TEXTO DE LEITURA:
Quando as pessoas exigem democracia (e cada vez mais povos fazem isso no mundo), querem o governo a seu alcance.
FOLHA - A Times Square é o melhor
exemplo de modernidade?
BERMAN - Pelo menos um
exemplo muito bom. Há outros, como a Picadilly, em Londres, e o que costumava ser a
Potsdamer Platz, em Berlim
-exceto porque esta foi destruída por bombardeios [na Segunda Guerra Mundial] e o que
se construiu depois é muito
mais parecido com Brasília.
Um dos temas centrais das
cidades do século 19 era a multidão. Uma forma de planejamento urbano e de teoria social
foi tentar "descongestionar" as
cidades ou, em vez de cidades,
investir em subúrbios. Dissolver a multidão significa de certa
forma separar as pessoas. Juntas, elas têm potencial de ação e
de serem algo diferente do que
eram; uma forma de controle é
espalhar as pessoas.
Poderíamos dizer que Brasília é a cidade de ontem, enquanto Curitiba [por seu sistema de transporte público] é a
cidade de amanhã.
Uma das coisas que amo na
Times Square é que se trata de
um espaço onde todos colidem.
É uma das melhores coisas que
podemos ter na modernidade
-alguns dos problemas crônicos da modernidade são a automatização, a solidão.
FOLHA - Em São Paulo, Rio e Brasília, as pessoas compram um carro
assim que podem para deixar de depender do transporte público. Em
Manhattan, as pessoas caminham
ou tomam o metrô. Como isso nos
afeta culturalmente?
BERMAN - Há uma tremenda
pressão para se evitar a multidão, a ponto de fazer as cidades
menos democráticas. Na Times
Square, as pessoas podem
"conferir" umas as outras.
Já nas cidades do "cinturão
do sol" é assim: o centro é vazio
ou praticamente não existe.

TAREFA PROPOSTA A:
Responda com base na entrevista sobre as cidades:
(i) Além da Times Square, que lugares o entrevistado menciona como exemplos de modernidade?
(ii) Qual cidade é apontada como a cidade de ontem e qual é apontada como a cidade de amanhã?
(iii) Como é o centro das cidades do "cinturão do sol"?
TAREFA PROPOSTA B:
Prossiga a entrevista sobre as cidades a partir da última frase apresentada.
Os dados constituem um material à parte, sem relação com a entrevista sobre as cidades.

CONJUNTO DE DADOS:
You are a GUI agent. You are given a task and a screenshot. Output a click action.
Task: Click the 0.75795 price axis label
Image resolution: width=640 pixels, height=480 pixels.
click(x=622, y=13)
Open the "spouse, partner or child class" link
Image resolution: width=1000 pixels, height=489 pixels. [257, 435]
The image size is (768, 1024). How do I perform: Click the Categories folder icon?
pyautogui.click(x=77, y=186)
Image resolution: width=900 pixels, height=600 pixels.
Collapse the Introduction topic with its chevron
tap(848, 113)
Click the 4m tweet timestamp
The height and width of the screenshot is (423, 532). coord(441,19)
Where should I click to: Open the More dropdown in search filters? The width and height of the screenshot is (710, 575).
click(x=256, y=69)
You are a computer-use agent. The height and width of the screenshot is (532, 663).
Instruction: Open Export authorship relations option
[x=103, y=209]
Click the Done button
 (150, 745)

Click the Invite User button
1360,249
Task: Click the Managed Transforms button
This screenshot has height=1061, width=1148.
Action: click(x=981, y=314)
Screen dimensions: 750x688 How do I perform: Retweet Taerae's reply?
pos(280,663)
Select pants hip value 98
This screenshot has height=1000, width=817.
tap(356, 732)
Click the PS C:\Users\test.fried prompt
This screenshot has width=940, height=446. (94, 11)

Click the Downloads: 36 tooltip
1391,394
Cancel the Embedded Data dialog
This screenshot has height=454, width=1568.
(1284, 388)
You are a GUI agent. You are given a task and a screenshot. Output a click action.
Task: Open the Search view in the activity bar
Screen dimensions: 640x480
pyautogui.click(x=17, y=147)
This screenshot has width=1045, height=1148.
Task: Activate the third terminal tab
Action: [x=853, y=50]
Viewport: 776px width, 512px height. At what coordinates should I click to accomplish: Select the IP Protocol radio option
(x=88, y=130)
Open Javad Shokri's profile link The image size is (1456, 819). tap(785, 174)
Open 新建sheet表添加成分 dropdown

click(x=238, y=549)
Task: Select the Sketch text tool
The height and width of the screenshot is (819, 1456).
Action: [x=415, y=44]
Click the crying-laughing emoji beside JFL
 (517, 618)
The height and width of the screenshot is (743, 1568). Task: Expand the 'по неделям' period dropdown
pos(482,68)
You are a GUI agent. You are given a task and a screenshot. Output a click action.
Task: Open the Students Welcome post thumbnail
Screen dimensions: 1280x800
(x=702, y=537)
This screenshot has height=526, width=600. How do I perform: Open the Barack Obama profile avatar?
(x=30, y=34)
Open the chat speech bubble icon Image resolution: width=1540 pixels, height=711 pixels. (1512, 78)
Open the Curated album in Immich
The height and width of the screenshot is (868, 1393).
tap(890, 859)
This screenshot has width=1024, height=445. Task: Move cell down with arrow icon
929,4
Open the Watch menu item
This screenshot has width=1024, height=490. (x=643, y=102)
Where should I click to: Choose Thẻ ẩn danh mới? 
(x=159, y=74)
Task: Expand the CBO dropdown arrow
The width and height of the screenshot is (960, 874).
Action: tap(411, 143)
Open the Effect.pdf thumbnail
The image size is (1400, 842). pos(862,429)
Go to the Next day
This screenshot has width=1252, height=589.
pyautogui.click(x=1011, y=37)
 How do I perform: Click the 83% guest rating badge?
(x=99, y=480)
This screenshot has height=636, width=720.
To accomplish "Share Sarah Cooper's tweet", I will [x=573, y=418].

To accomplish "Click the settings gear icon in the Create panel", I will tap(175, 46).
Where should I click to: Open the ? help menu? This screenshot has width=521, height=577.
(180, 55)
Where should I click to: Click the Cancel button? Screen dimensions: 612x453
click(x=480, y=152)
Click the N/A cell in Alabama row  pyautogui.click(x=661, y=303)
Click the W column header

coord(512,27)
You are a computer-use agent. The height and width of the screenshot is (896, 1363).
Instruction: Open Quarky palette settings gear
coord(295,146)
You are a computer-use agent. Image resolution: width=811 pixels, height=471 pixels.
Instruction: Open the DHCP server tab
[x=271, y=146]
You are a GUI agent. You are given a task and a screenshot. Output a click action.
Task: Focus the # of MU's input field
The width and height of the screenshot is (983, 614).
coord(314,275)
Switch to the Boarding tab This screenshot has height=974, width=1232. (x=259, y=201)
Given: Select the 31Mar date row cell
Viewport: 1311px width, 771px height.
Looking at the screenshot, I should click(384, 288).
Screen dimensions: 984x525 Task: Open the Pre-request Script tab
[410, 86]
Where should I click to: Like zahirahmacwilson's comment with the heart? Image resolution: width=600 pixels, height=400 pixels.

RESULTADO DA TAREFA A:
(i) A Picadilly, em Londres, e o que costumava ser a Potsdamer Platz, em Berlim.
(ii) Brasília é a cidade de ontem, e Curitiba é a cidade de amanhã.
(iii) O centro é vazio ou praticamente não existe.

RESULTADO DA TAREFA B:
Houston [Texas] tem uma demografia bem complicada, nada diferente de Nova York, só
que em Nova York ela está na
rua, você a vê na rua. Em Houston, as vizinhanças são segregadas, só vemos quão multicultural é a cidade ao vermos as pessoas em seus carros na rodovia.
Pensamos "que fascinante!
Filipinos!" ou "Olha, coreanos".
Mas não há lugar onde essas
pessoas se reúnam. Alguns
pensam que isso é um triunfo
do planejamento urbano. Estive lá nos anos 90 e vi anúncios
de novos edifícios de escritórios que diziam: "Você não precisará mais pôr os pés em
Houston". Iria do seu subúrbio
para uma rodovia, para uma garagem subterrânea, fazer compras num shopping.
FOLHA - Em São Paulo, os cartazes
gigantes foram banidos como poluição visual, mas houve quem dissesse que perdemos uma forma de arte. Qual é sua opinião?
BERMAN - Não vi isso, mas sinto
que seja um desastre. Os cartazes gigantes e a publicidade do
século 20 criaram uma atmosfera de "pop art" que, em muitas partes do mundo, é magnífica. Pessoas vão à Times Square
só para ver luzes. Banir isso parece uma reviravolta: as ideologias modernas vêm da cidade e
se voltam contra ela.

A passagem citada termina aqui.